On March 3, 2019, we adopted our daughter, Evelyn. I imagined future conversations I would have with her about her changing body, and froze at the thought of trying to teach her about something my body had not done since I was 15-years-old.
For ten years, I desired to heal – I just wanted my body to do what a female body is expected to do, produce estrogen and menstruate, without an herb, shot or pill. Finally, an endocrinologist referred me to a metabolic doctor.

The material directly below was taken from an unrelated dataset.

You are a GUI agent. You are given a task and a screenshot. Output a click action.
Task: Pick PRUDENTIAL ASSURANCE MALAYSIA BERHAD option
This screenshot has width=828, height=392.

During our first consultation, I was skeptical. My legs were crossed twice and my hands interlaced with white knuckles, which is how I had always sat in chairs. I had to take a blood test and eat a meal with ‘fat, protein and carbs,’ which was a deviation from my usual handful of granola or sliver of toast. Based on my blood results, the doctor said I was severely anorexic and referred me to a residential eating disorder clinic. I did not believe her, it seemed extreme but it was more than an opinion- it was in my blood results. She explained that food restriction, over-exercise (even yoga and walking), and malnourishment can deplete the bones and brain, and based on my history, I had years of caloric depletion.
The healing I needed went far beyond adding a little butter, a bowl of pasta, and a steak to my diet. I knew I did not want to do a residential program because I wanted to soak in every moment with our sweet Evelyn at home, so I opted to do intakes for three different eating disorder clinics, as if I was going to check in. I learned that anorexia does not always correlate to how someone looks on the outside – oh, and men can have it too. After developing a deep understanding of these programs, I knew I needed the support they would offer and built my own team with a therapist, nutritionist, and doctor that I saw weekly. It became clear that anorexia was the right diagnosis for me.
Until that day, I unconsciously used asana, the physical form of yoga, and food as tools to get my body in a place that felt acceptable to me, my family, and the rest of society. I saw myself and believed others saw me as an intense, big boned, worry wart, that ate a lot of pasta. So I thought I could change these perceptions, if I ‘did yoga,’ ‘ate well’ and avoided pasta all together.
When I chose to heal, I (ironically) consciously used yoga philosophy and food to heal my body. I quit exercising completely, my yoga asana went from Downward Dogs and handstands to observing in a seated meditation. I overcame food fears like eating an entire cookie the size of my face without cutting it into eight pieces, going out to lunch alone without ordering a salad, and eating my own meal without splitting or sharing. I nourished my body with 3,000 or more calories a day.
In two months, I gained 30 pounds and was uncomfortable but not miserable. I slowly realized that I was also uncomfortable being the skinny I strived for, but at least it was a familiar discomfort, and it was that familiarity that I was addicted to.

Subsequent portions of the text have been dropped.